Taking a step back - "repo" is short for "Repurchase Agreement".
Financial Institutions put collateral into an overnight market and receive cash, and then they "agree" to "repurchase" / give the cash back (plus some fee) for the collateral the next day - right?
This is the "opposite" in that Financial Institutions put cash in and get collateral (treasuries) out - right? The transaction is essentially going in the "reverse" direction it traditionally went - which is why it's the "reverse repo market".
It's interesting because "having too much cash" is not usually a problem. Now it is.
What's really weird is they're getting interest to park their money overnight now (it's been zero interest for a while until today).
This is really smoke and mirrors though. Moving the cash into the repo market doesn't change anything, other than now it's an "asset" instead of a "liability." Yes, there are obviously legal differences here, but it's still the same amount of cash owned by the same entity, except now they're getting paid just to park it overnight.
I'm not saying the reverse repo market is nonsense. I'm saying the way the government has structured assets and liabilities in this instance is bizarre and seems like musical chairs. I've actually read up on this and am happy for someone to explain it to me further, but it really seems like they're just inventing new ways to kick the can down the road. I don't think they're actually solving anything; they're just making the problem worse and hiding the symptoms.

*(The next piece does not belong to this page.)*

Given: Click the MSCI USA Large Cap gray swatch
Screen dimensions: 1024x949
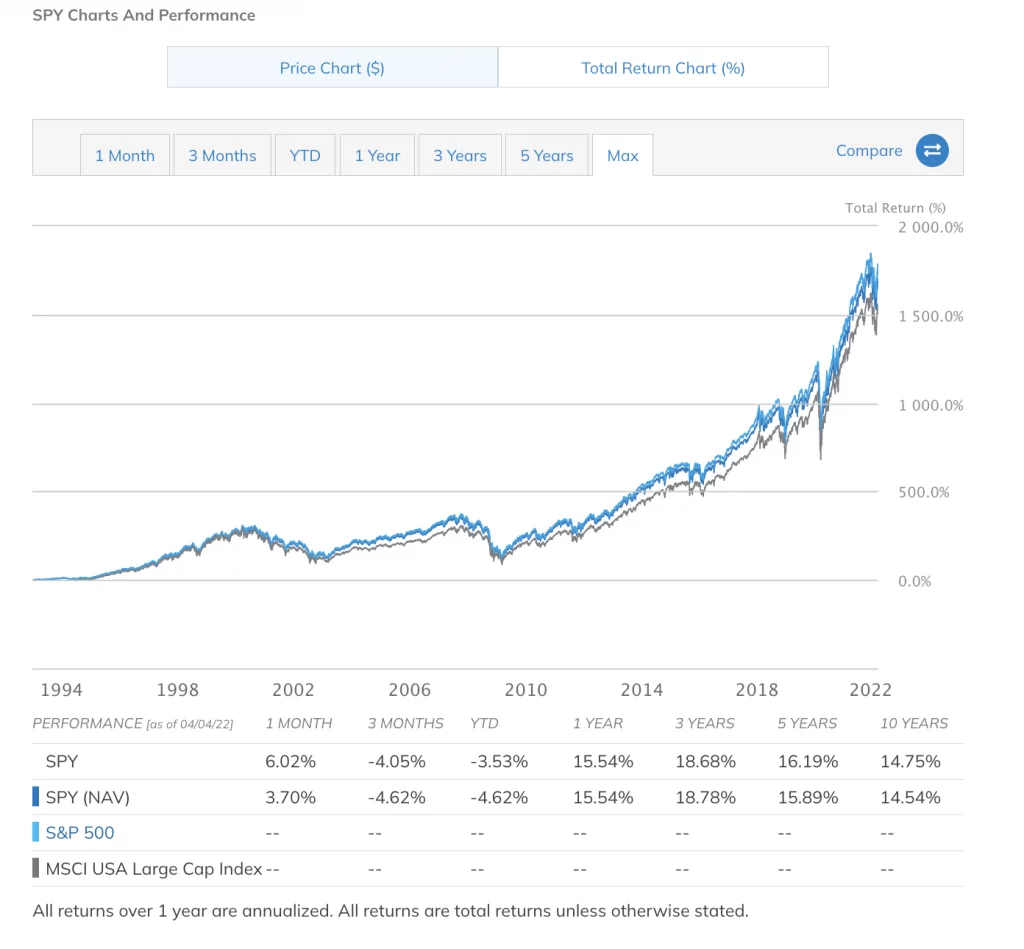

> they're just inventing new ways to kick the can down the road
Yes, even mainstream voices are starting to say things like this. Hard to imagine that this doesn't end very, very badly.
The fundamental contradiction is that the Fed wants to goose economic activity with money printing, but simultaneously imposes capital adequacy requirements on banks to prevent systemic risks. You can't have your cake and eat it too; or, in the parlance of classical economics, there's no free lunch.
It's not just the central bank. It's literally every market participant kicking cans down the road. Everyone is saving at the expense of everyone else.
So the banks are lending their cash to the Fed or (repo market), and holding the treasuries (making interest) to let other banks or the Fed borrow the cash for some reason overnight.
The only thing I get from it is that banks are flush with cash and overnight rates should go lower because there is an abundance of cash being lent.
The whole point of this charade is to prevent negative rates. The Fed can put a floor on interbank lending of reserves by paying interest on them, but it also wants to keep a floor under the non-Fed overnight money markets. Reverse repo is the answer, as it can always offer a positive rate even when market participants refuse to.
Financial Institutions put collateral into an overnight market and receive cash, and then they "agree" to "repurchase" / give the cash back (plus some fee) for the collateral the next day - right?
This is the "opposite" in that Financial Institutions put cash in and get collateral (treasuries) out - right? The transaction is essentially going in the "reverse" direction it traditionally went - which is why it's the "reverse repo market".
It's interesting because "having too much cash" is not usually a problem. Now it is.